Symmetric and Asymmetric k-center Clustering under Stability
Apr 29, 2015

The k-center problem is a canonical and long-studied facility location and clustering problem with many applications in both its symmetric and asymmetric forms. Both versions of the problem have tight approximation factors on worst case instances: a 2-approximation for symmetric k-center and a log*n-approximation for the asymmetric version. Therefore to improve on these ratios, one must go beyond the worst case. In this talk, I will describe strong positive results in this direction, showing how a natural input stability (promise) condition called perturbation resilience, which states that the optimal solution does not change under any alpha-factor perturbation to the input distances, can be leveraged to provide substantially stronger results.

We show that by merely assuming 3-perturbation resilience, the exact solution for the asymmetric k-center problem can be found in polynomial time.
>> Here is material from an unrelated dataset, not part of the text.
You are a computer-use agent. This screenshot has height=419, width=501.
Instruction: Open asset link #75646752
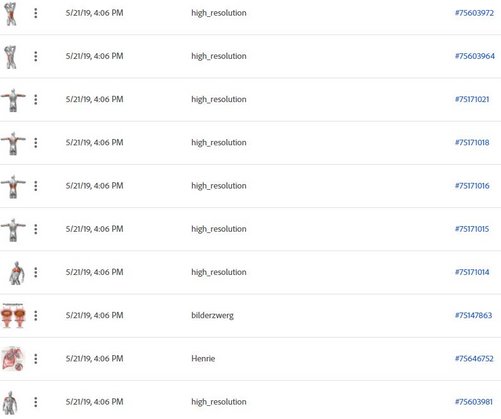(474, 359)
For the case of symmetric k-center, we give an efficient algorithm to cluster 2-perturbation resilient instances, and we show this result is tight by showing (2-epsilon)-perturbation resilience is hard unless NP=RP.

Our results illustrate a surprising relation between symmetric and asymmetric k-center instances under these stability conditions. Unlike approximation ratio, for which symmetric k-center is easily solved to a factor of 2 but asymmetric k-center cannot be approximated to any constant factor, both symmetric and asymmetric k-center can be solved optimally under resilience to small constant-factor perturbations.

This is joint work with Nina Balcan and Nika Haghtalab.